Condition-associated TCR CDR3s are not fully known for many multifactorial autoimmune or cancer related diseases. For diseases with known antigen, such as celiac disease (CD) where some information about the antigen (gluten) is known, specific protocols like tetramers and/or sorting would have to be designed to characterize the antigen-specific T-cells, their CDR3s, and other phenotypes in detail. Although highly useful, such methods designed to select antigen-specific repertoires are unable to detect T-cell clones responding to other important immune targets other than gluten, either self or foreign, possibly ignoring a crucial part of the immune response that would explain the pathology all the more. Methods such as the one presented in this study that attempt to detect condition-relevant T-cell clones from total repertoires, without necessarily having prior knowledge of the immune target (or targets), coupled with techniques that profile the overall gene expression of the condition-associated T-cell clones, would potentially provide a highly comprehensive picture of the adaptive immune response. This leads to a much more complete understanding of such diseases in-terms of unraveling the hidden pieces of the puzzle, and could provide ways for the prediction of the unknown immune targets. For diseases in which the antigens are totally unknown, the application of such methods could lead to the identification of the associated CDR3 sequences that could serve as immune-response bio-markers with possible clinical application, as well as enabling their comparison to other known disease associated CDR3 sequences available in CDR3 databases [35, 36], potentially allowing prediction of their possible target antigen via specificity estimates that can be obtained using recently reported TCR-epitope specificity prediction methods [37].

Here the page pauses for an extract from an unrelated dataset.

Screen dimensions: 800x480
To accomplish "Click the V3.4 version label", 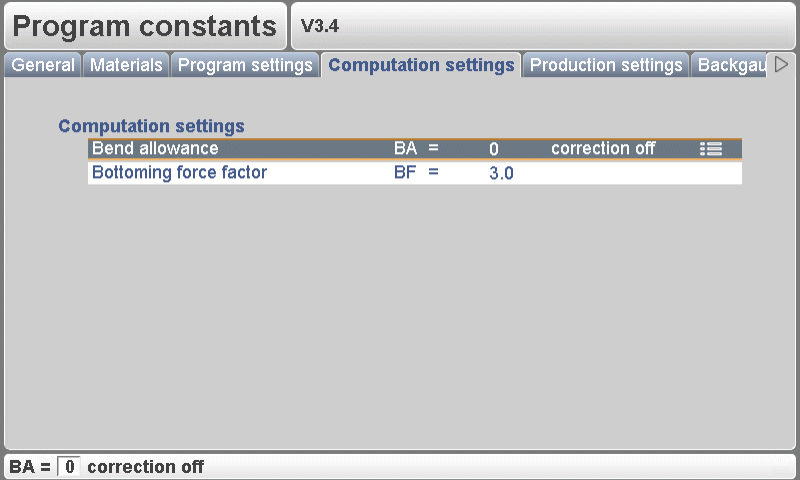I will click(320, 27).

Main limitations of the methodology include restricted repertoire representativeness and computational intensiveness, both arising from the immense diversity of immune repertoires. There are millions of unique CDR3 sequences in every person, each representing a T-cell clone, and most found only in a single person. Only tens to hundreds of thousands of unique CDR3s are being sampled with the current Repseq technology per sample. Since calculating pairwise distances for potentially hundreds of thousands of CDR3s is computationally intensive, if not infeasible, we adopted repeat resampling and applied the methodology a repeated number times with randomly selected smaller repertoire samples. The number of repeat resample runs chosen and the repertoire size of each repertoire resamples determines the computational resources required and exhaustiveness of the result. Additionally, usage of bigger k sizes for the k-mer frequency based CDR3 encoding is computationally intensive. While our choice of k = 4 for nt and k = 3 for aa is based on their successful applications in other studies (see Methods), analyses of ks from 2 to 8 for nt k-mers showed no substantial difference, or gain in detection capacity, while at the same time resulting in significant increase of computational requirements as k increases (Additional file 1: Fig. 7S). As Repseq datasets are already huge with thousands of clonotypes in multiple samples, the use of smaller k is a better tradeoff. We ran the method for all datasets on a supercomputer cluster using a single node with 24 cores. Running the method with 100 resample rounds for the CD PBMC and CD Gut datasets took around one hour using nt 4-mers, and 15 and 8 h respectively, when using aa 3-mers. A combined memory of approximately 100 GB was used for both nt and aa based analyses. For the two bigger YFV datasets, 600 resample rounds needed 40 to 50 h for an nt 4-mer based analysis with a maximum of 322 GB of memory used (Additional file 1: Table 7S). As the results from using nt 4-mers are highly comparable to those obtained by aa 3-mers, using the method with the nt 4-mer option is the better option for bigger datasets whenever clonotype nucleotide data is available.


To conclude, by clustering CDR3 sequences into groups with similar immuno-genomic features, and finding their close matches across different samples, we showed that condition-associated CDR3 sequences that are private or public, and with significant differential abundance, can be detected by direct comparison of groups of samples. The approach paves the way for the identification of private or public CDR3s (and their features) associated with diseases or other important phenotypes such as HLA-type, further allowing comprehensive categorization and archiving of T-cell clonotypes. This has a vast potential in understanding the adaptive immune response in various disease conditions and disease development stages, identifying unknown self or foreign antigens in diseases with unknown immune targets, examining immunological history encoded in the immune repertoire, and possible early prediction of the adaptive immune response.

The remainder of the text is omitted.